Iraq, ecco perché dobbiamo rimanere

Caro Direttore,in seguito al sondaggio che state costruendo sul vostro sito internet, mi chiedo il perché dovremmo continuare a rimanere in Iraq. Si dice giustamente che occorre rimanere in Iraq perché, se dovessimo ritirarci, le conseguenze potrebbero essere ancora peggiori, ma non si discute mai sulla necessità dell’intervento in Iraq. Il fatto che il terrorismo internazionale contribuisca ad alimentare questa guerra è solo la conferma dell’importanza strategica dell’Iraq nell’ottica di una guerra totale all’Occidente (incarnato anche da Israele) e della condivisione di un obiettivo che lo stesso Osama bin Laden ricerca ossessivamente: un paese da governare (indirettamente, si capisce).

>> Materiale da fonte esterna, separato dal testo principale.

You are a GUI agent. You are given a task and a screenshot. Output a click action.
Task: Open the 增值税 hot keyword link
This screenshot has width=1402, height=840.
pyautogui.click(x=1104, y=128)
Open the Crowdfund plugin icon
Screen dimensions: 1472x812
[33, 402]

Dunque, dovrebbe essere chiaro a tutti ciò che l’Iraq rappresenta veramente: la partita tra il terrorismo e l’Islam moderato, partita che segnerà il futuro del medioriente e che, per questo, il terrorismo non vuole perdere, come ha ampiamente dimostrato attaccando il quartier generale dell’Onu in Iraq in agosto, uccidendo i capi religiosi favorevoli alle forze alleate, attentando alla Croce Rossa e facendo stragi di civili volte a piegare con la paura il favore che il popolo iracheno nutre verso gli occupanti.

E di fronte a questo scenario l’Europa che fa? Batte le mani, nella persona di Romano Prodi, a Zapatero che antepone le ragioni di bottega ai doveri internazionali e comincia a riportare le truppe spagnole impegnate in Iraq a casa, da subito, rimangiandosi così quanto detto all’alba della sua elezione, cioè che avrebbe atteso almeno il 30 giugno. Con il rischio di produrre un effetto domino e di spaccare ulteriormente destra e sinistra europea nella lotta al terrorismo (la sinistra italiana ne è un esempio).Concludo osservando l’alta percentuale nel sondaggio di Toscanaoggi di chi lega la giustezza del nostro impegno per la pace in Iraq ad una ulteriore risoluzione Onu. Io certamente la auspico anche se vorrei ricordare a tutti che una risoluzione Onu che legittima e giustifica l’intervento italiano in Iraq c’è già. È la risoluzione 1511 che invito il direttore a pubblicare per intero.Luca CavalliniPisa

La distinzione che lei fa, caro Cavallini, tra fondamentalismo islamico e Islam moderato è essenziale per capire e per agire. Anzi, a suo parere, l’attuale fase della guerra in Iraq è una tappa per la conquista progressiva da parte del fondamentalismo dei Paesi islamici moderati. L’arma con cui questa lotta si conduce è il terrorismo che colpisce quei paesi che, non solo in Occidente, contrastano questo disegno. L’Iraq quindi come banco di prova. È allora importante chiedersi dopo tanti errori, e orrori, con quali strategie operare e quali soluzioni ricercare per contrastare questo disegno. Serve ritirare subito i contingenti militari? Penso proprio di no. Il problema sarebbe rimosso ma non risolto. E l’Iraq, come ha scritto Romanello Cantini nell’editoriale della scorsa settimana, «rimarrebbe lì con il suo vuoto di potere, con il suo caos presente e con il futuro indecifrabile»; inoltre così si segnerebbe «il trionfo di Al Qaeda» e l’Iraq diventerebbe «il nuovo santuario del terrorismo internazionale, dopo la cacciata dall’Afghanistan». Che fare allora? Riconoscere finalmente che la guerra è stata un errore di cui ora paghiamo le conseguenza e che le armi da sole non sono più in grado di risolvere una situazione tanto complessa e drammatica e che la politica deve prendere il sopravvento. È quindi il tempo di coinvolgere appieno le Istituzioni internazionali, prima fra tutte l’Onu, in funzione di un progetto politico, credibile e possibile, che tenga conto prima di tutto del bene del popolo iracheno e impegni la Comunità internazionale, anche sul piano militare. S’impone ormai una svolta «netta e evidente» che, richiesta da più parti, in questi giorni sembra prendere consistenza. Certo, l’impresa non è facile, ma merita impegno fattivo e piena colaborazione, anche perché, realisticamente, altra soluzione non c’è.